Downtrend has been forming on Pick n Pay since 8 Dec 2022.
It's been a difficult period for retailer and looks like there is more downside to come.
200>21>7 - Bearish
RSI<50 - Lower highs
Target R23.20
Apart from its distribution channel issues, I think the weakening rand is the main culprit for retailers downside.
There are a few fundamental reasons such as:
Import Costs:
Pick n Pay, like many other retailers, imports a significant portion of its products.
When the rand weakens, the cost of importing goods becomes relatively cheaper.
This may lead to lower procurement costs for Pick n Pay, allowing them to reduce prices and remain competitive.
Reduced Demand:
A weakening rand can indicate economic instability or uncertainty, consumers may feel worried about their finances and may become more price-sensitive and demand lower-priced goods.

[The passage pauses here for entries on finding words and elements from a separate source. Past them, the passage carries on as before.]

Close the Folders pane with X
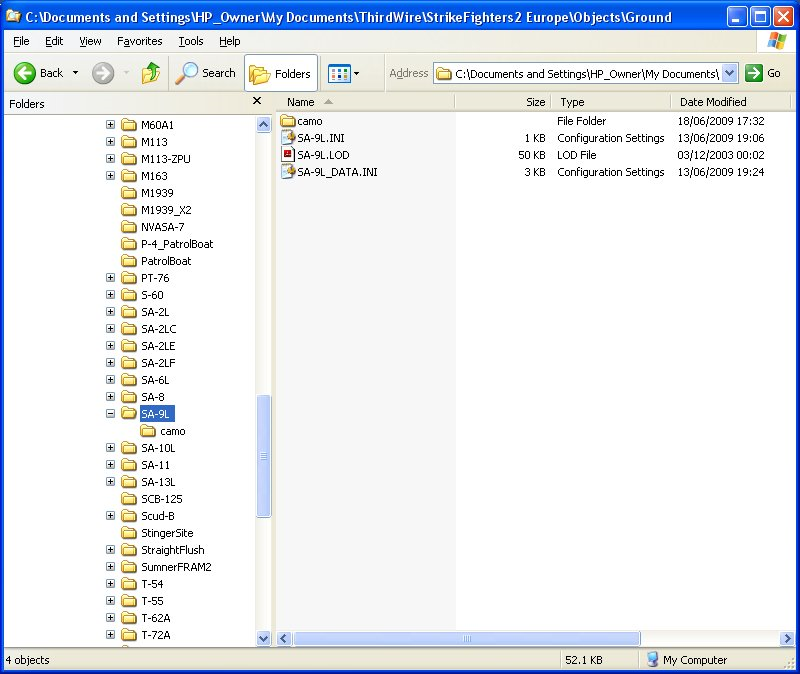The width and height of the screenshot is (800, 674). click(257, 101)
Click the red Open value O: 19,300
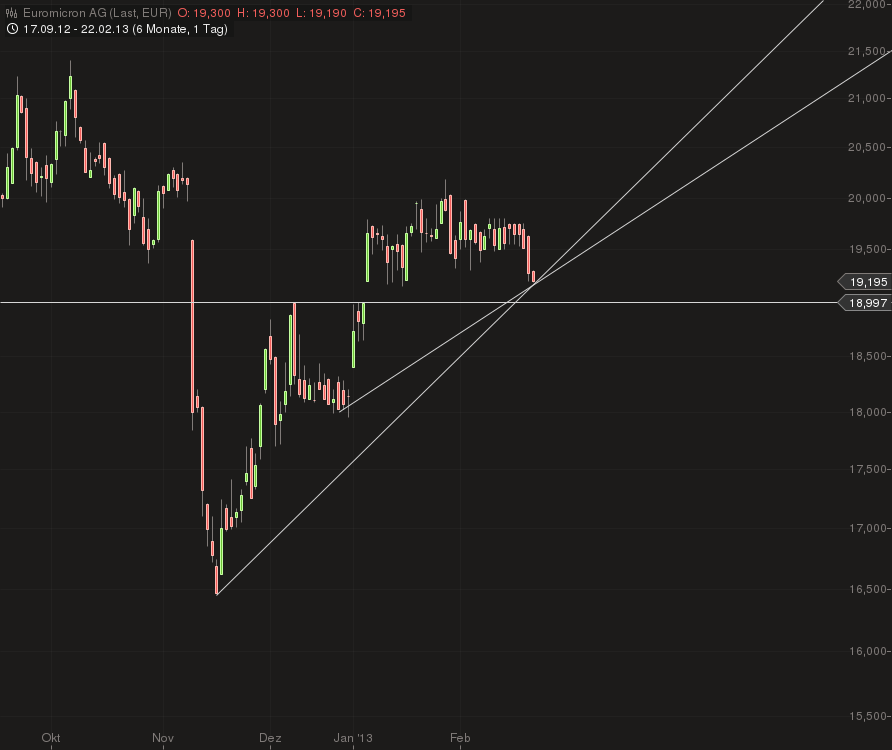The width and height of the screenshot is (892, 750). tap(204, 12)
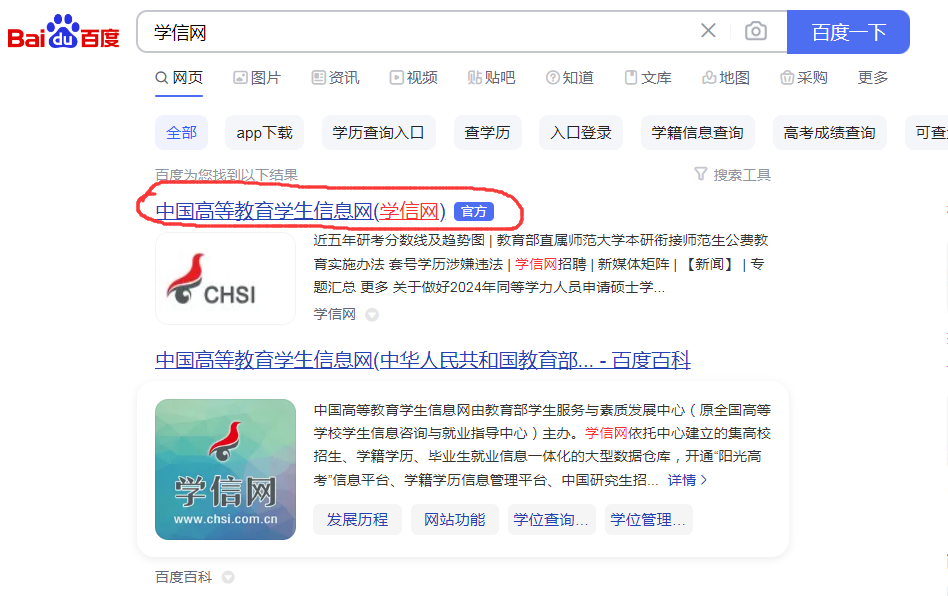Open the 百度百科 result title link
The height and width of the screenshot is (596, 948).
[x=423, y=360]
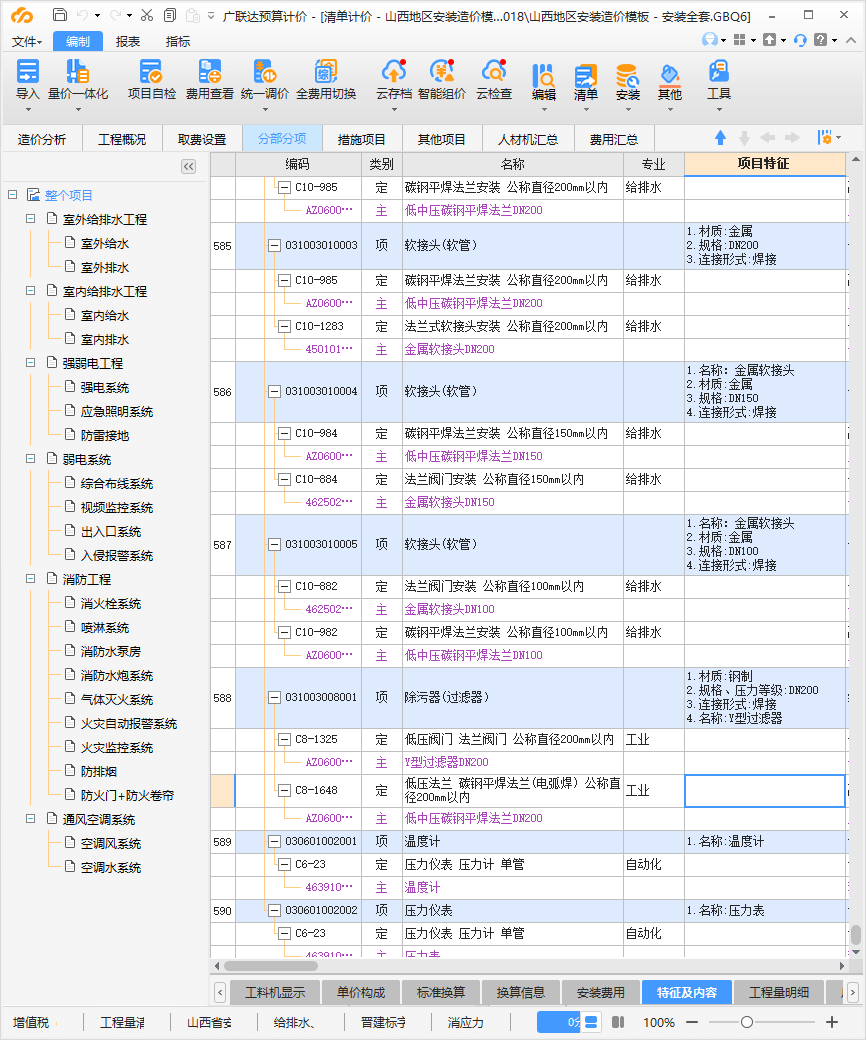Collapse item 031003010003 row in table
Viewport: 866px width, 1040px height.
point(275,246)
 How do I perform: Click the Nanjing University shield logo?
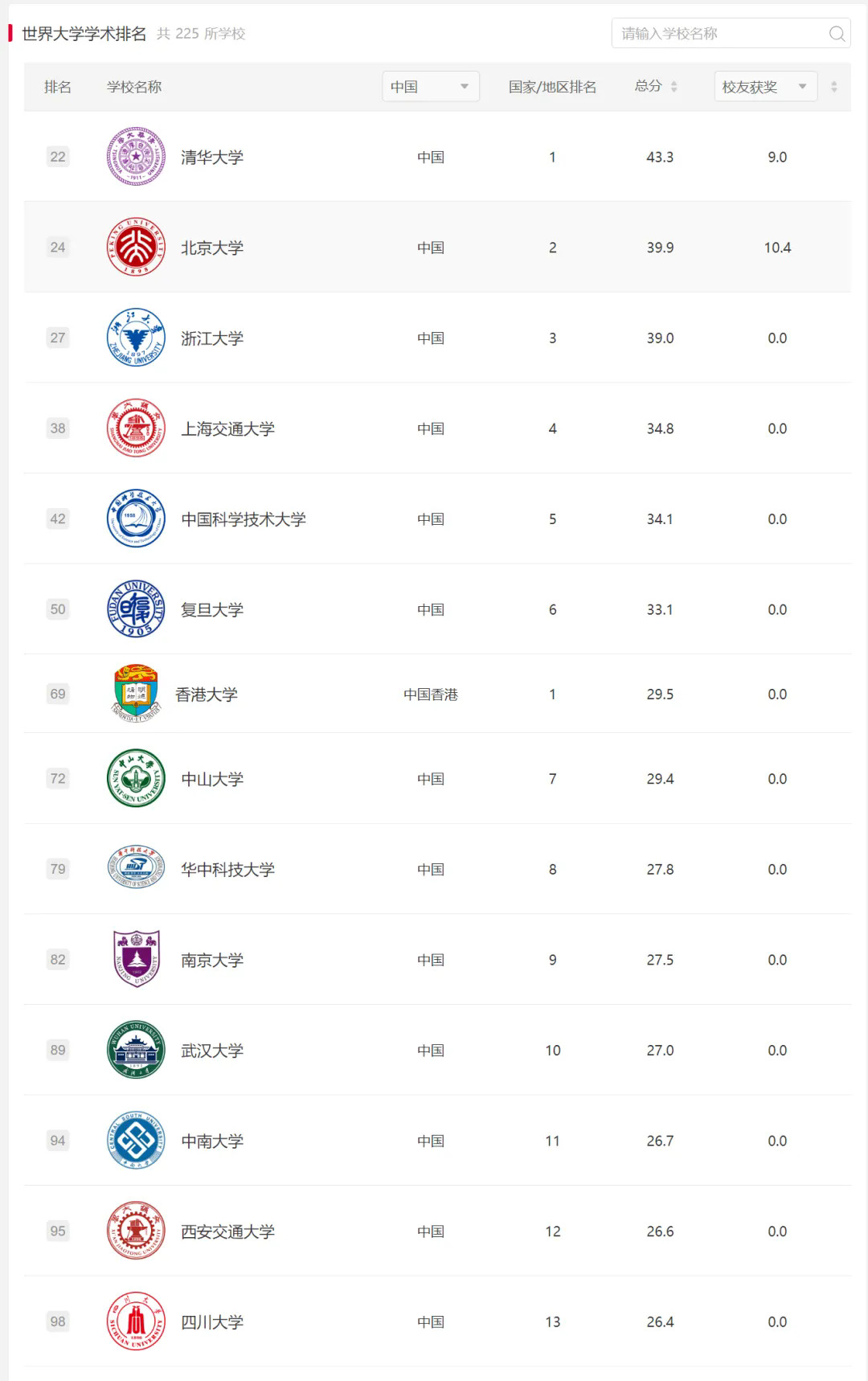coord(136,959)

This gives Pick n Pay the undesirable incentive to respond by reducing prices. (Not that we've seen this!)
Supplier Negotiations:
When the rand weakens, suppliers may face higher costs for raw materials or imported goods.
In order to maintain their business relationships and secure supply, suppliers might negotiate lower prices with retailers like Pick n Pay.
These cost reductions can be passed on to consumers through lower prices.
Inflation Pressure:
A weaker rand can lead to higher inflation. Imported goods become more expensive, which can lead to higher overall prices for consumers. If inflation rises faster than wages, consumers may cut back on spending.